DA NOSSA VIDA

A Carmo

Escrevo estas notas no dia em que volta à terra o corpo da nossa Maria do Carmo, a quem a doença marcou ao longo da sua vida. Foi doente no corpo mas não no espírito, Foi nesta condição que viveu muitos anos no Calvário, onde foi acolhida e acolheu, com singular afecto, os que nele viviam e, entretanto, se lhes juntar

Da sua nenhuma capacidade física nada havia a esperar, portanto, mas da sua capacidade intelectual, embora também limitada, muito foi criando e encontrando soluções para as tarefas mais simples da vida familiar, como é a do Calvário, orientando as suas companheiras, também limitadas nas suas capacidades.

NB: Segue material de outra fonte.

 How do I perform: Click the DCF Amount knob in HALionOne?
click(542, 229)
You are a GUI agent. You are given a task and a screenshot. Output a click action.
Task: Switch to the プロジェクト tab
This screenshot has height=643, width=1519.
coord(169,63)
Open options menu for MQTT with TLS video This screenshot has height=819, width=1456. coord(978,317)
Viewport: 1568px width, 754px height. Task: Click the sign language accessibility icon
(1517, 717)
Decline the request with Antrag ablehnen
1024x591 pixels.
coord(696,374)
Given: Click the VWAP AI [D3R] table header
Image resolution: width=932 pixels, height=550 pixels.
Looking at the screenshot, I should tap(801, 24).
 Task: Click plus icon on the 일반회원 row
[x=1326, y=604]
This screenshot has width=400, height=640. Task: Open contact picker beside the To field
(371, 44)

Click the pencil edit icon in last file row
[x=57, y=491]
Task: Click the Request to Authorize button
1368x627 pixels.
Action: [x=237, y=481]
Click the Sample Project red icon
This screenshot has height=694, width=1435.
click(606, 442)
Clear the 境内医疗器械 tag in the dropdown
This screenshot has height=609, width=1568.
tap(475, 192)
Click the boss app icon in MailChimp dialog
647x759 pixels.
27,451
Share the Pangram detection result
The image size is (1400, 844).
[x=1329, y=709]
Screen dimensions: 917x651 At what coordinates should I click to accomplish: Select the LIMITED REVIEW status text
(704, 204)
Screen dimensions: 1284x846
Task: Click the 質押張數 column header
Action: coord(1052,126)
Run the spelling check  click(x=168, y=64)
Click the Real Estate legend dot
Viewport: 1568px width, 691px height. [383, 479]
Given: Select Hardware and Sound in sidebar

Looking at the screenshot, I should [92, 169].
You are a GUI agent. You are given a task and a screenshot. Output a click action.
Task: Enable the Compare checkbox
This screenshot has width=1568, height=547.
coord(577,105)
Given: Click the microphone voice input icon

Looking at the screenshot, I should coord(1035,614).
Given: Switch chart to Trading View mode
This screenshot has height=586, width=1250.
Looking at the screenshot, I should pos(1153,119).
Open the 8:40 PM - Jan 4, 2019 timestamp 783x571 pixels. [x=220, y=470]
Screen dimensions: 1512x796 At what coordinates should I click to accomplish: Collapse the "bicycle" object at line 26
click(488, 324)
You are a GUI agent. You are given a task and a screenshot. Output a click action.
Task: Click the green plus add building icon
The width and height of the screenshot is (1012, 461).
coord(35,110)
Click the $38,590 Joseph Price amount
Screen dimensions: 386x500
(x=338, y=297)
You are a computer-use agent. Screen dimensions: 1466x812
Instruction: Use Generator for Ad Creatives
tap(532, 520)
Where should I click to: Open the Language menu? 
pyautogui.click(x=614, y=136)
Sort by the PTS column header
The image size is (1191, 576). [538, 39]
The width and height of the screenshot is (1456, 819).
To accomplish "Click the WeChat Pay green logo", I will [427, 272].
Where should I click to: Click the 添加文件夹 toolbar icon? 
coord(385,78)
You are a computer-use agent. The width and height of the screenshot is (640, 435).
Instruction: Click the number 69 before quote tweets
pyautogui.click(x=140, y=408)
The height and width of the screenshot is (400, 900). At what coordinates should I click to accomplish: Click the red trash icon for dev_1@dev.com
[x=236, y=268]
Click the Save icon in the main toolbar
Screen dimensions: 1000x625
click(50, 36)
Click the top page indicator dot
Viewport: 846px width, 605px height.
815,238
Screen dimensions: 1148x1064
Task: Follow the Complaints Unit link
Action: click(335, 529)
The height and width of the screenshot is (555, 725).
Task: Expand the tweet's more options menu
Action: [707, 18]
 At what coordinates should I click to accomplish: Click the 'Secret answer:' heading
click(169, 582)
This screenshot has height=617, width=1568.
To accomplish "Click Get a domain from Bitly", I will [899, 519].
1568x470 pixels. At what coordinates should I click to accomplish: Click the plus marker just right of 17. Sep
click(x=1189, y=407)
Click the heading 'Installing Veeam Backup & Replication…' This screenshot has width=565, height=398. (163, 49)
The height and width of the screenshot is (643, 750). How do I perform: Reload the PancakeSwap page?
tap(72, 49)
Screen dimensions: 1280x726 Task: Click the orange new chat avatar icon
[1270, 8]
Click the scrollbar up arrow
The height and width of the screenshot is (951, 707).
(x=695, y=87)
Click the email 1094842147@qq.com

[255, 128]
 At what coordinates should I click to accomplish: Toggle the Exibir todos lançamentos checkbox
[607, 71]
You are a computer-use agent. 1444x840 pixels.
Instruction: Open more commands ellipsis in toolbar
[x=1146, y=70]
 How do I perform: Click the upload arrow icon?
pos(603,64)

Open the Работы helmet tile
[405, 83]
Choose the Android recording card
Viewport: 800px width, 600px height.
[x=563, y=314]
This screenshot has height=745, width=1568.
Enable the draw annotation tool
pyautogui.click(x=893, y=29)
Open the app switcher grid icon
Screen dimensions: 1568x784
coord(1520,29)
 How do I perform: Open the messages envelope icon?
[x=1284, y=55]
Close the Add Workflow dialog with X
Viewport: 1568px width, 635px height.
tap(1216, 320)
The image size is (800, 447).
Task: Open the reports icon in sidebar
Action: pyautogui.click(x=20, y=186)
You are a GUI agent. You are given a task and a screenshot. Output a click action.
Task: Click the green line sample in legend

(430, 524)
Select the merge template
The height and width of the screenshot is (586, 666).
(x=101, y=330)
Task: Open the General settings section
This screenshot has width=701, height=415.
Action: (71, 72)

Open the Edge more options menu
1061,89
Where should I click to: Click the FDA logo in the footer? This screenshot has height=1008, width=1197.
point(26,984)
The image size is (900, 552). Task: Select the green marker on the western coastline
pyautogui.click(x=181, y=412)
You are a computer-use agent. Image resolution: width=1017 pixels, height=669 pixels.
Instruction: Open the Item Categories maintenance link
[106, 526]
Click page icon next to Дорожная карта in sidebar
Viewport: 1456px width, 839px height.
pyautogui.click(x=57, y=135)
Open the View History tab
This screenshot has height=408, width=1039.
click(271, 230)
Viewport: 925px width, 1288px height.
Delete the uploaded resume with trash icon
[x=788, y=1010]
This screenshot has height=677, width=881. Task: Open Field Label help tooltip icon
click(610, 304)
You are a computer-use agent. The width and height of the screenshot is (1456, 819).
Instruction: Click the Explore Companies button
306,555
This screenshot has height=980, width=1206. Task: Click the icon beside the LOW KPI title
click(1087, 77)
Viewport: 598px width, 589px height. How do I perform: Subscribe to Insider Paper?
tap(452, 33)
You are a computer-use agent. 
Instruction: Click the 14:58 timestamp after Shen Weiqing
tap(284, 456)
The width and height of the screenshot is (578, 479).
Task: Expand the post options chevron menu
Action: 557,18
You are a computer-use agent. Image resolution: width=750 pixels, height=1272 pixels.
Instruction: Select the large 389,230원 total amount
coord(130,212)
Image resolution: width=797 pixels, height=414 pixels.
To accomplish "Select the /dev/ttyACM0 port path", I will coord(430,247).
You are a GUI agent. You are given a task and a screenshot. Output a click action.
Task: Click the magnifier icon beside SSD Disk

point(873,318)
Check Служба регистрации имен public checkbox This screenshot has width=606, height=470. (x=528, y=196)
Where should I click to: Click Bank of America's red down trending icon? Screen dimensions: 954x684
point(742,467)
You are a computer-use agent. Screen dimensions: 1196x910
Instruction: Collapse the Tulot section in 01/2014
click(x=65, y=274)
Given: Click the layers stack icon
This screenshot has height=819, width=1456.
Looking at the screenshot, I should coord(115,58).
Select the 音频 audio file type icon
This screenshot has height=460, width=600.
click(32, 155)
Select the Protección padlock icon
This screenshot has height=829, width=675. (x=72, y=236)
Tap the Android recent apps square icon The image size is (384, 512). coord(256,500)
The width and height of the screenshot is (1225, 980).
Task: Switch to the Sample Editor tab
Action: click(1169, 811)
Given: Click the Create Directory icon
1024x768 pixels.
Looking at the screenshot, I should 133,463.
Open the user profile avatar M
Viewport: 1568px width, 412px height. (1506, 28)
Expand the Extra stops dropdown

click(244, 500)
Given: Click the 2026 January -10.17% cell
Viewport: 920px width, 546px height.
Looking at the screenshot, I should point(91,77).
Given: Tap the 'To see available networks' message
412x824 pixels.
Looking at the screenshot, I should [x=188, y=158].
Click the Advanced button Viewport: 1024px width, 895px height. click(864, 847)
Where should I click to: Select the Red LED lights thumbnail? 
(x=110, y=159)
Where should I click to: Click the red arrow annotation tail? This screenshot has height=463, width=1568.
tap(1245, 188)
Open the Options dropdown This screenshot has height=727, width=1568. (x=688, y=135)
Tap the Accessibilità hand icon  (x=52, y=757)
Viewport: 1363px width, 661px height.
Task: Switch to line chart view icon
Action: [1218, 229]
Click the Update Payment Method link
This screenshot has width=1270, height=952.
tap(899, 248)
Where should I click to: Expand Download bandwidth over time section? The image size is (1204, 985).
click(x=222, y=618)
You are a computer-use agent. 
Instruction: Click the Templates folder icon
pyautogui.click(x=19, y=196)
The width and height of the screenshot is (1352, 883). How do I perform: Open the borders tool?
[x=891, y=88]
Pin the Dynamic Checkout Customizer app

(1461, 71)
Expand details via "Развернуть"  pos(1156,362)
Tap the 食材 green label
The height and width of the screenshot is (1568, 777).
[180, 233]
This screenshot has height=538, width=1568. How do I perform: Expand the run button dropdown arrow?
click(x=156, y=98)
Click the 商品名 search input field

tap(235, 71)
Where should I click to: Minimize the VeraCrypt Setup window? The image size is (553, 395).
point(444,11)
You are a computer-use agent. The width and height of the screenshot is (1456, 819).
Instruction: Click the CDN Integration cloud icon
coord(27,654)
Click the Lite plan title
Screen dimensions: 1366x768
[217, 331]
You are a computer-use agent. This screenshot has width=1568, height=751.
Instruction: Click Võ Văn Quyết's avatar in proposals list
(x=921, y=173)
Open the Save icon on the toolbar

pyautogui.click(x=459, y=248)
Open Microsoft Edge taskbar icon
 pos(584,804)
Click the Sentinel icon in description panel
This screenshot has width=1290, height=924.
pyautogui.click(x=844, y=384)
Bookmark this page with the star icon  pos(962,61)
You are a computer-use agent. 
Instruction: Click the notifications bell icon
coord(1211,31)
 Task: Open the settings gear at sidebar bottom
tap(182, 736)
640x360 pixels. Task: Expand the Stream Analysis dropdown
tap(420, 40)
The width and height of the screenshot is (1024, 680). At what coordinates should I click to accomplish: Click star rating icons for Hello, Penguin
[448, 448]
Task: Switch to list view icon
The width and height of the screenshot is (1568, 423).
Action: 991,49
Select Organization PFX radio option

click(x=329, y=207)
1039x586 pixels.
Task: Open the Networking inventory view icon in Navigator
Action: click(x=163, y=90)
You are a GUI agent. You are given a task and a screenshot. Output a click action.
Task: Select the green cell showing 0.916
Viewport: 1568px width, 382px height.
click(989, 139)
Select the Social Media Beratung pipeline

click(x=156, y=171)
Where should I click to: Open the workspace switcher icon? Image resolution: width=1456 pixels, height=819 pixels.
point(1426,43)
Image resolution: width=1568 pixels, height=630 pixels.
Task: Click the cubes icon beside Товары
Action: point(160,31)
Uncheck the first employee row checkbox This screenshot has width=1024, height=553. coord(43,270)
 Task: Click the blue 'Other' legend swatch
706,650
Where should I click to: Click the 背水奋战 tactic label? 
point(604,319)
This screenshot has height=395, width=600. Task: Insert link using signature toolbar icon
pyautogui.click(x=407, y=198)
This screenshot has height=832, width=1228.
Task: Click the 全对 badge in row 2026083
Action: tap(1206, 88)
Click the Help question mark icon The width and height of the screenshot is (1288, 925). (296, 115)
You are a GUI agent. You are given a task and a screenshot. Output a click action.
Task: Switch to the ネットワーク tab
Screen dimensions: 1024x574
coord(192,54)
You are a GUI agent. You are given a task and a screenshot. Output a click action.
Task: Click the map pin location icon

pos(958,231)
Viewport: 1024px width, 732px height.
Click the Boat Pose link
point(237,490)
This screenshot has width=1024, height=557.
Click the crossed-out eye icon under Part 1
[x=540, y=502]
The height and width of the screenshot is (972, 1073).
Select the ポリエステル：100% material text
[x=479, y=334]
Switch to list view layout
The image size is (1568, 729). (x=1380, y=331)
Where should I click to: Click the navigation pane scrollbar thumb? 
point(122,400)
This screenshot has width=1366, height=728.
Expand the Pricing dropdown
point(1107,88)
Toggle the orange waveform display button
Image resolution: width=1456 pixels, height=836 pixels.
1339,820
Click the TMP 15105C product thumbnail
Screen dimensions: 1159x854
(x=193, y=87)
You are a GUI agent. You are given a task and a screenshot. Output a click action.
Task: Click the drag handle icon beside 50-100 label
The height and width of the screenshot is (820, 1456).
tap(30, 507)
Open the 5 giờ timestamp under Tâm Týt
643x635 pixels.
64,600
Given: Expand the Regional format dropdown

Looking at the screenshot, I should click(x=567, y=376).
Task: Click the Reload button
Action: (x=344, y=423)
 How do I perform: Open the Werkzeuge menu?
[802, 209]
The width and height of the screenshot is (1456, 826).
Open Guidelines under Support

Ela foi uma das doentes retiradas da sua Casa, há cerca de 5 anos, de forma abrupta e inconsciente, por quem, oficialmente, dela e de muitos outros, é responsável. Ninguém lhe perguntou se queria sair de sua Casa e ir viver para outra, pois consideraram que se impunha essa mudança porque vivia sem as condições materiais indispensáveis. Se lhe tivessem perguntado, negá-lo-ia perentoriamente. Os pobres não procuram riquezas nem gostam que os tratem como diminuídos, nem se satisfazem com exterioridades espampanantes. Procuram a paz e o suficiente para poderem continuar a viver, numa vida familiar partilhada.

Ela era, na prática, a mãe de todas as outras doentes. Diariamente era visitada por senhoras amigas vindas de fora, que procuravam e encontravam, nos residentes do Calvário, a pacificação do seu íntimo. Iam para receber, mas também deixavam a fraternidade que os desvalidos anseiam. Como era importante a Maria do Carmo para a vida do Calvário? Quem o pode compreender?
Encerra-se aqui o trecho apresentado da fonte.